Containment of sulfate in leachate as gypsum (CaSO4·2H2O) mineral formation in bio-cemented sand via enzyme-induced carbonate precipitation

Abstract

Enzymatically induced carbonate precipitation (EICP) using urea hydrolysis is a well-known bio-cementation process that not only promotes the precipitation of calcium carbonate (CaCO3) but can provide excess calcium cations for further reaction depending on the substrate constituents and reaction stage. This study presents the EICP recipe to contain sulfate ions in landfill leachate sufficiently using remaining calcium cations and a series of tests were conducted to validate its ability to retain sulfates.
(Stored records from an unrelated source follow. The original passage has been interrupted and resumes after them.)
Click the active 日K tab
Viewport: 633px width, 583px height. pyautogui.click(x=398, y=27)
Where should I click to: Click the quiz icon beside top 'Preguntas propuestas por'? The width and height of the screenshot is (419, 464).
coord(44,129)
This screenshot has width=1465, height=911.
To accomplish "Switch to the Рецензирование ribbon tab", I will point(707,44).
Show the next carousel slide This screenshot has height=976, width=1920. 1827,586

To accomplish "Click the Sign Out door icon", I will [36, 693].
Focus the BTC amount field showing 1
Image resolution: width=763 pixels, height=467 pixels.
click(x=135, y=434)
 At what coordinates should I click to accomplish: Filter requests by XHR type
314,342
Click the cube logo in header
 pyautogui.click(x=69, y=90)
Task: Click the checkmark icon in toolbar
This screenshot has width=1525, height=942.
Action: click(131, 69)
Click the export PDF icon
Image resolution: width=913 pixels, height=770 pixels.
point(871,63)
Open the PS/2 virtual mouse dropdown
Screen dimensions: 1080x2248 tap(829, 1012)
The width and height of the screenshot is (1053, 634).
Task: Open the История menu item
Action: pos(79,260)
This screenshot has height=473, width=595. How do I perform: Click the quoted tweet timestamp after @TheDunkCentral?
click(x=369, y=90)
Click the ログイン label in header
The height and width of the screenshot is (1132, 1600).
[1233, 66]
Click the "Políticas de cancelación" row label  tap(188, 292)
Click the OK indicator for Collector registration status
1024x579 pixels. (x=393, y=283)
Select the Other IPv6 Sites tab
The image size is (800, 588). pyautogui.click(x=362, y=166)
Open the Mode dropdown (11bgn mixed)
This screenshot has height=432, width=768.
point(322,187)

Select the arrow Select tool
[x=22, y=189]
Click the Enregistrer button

The reaction rate for 1 M CaCl2 and 1.5 M urea was identified by controlling the purified urease content and the curing time of the EICP process. The results showed that 0.3 g/L of purified urease produced 46% CaCO3 and reduced sulfate ions by 77% after 3 days of curing. The shear stiffness in EICP-treated sand was enhanced 13 times by CaCO3 precipitation followed by 1.12 times increment due to subsequent precipitation of gypsum (CaSO4·2H2O) crystals implying sulfate containment. A cost-efficient EICP treatment using soybean crude urease instead of lab-grade purified urease exhibited lower sulfate removal efficiency (i.e., 18%) with only nominal formation of gypsum in the EICP-treated sand. The addition of gypsum powder was effective in increasing sulfate removal by 40% when soybean crude urease was used for EICP.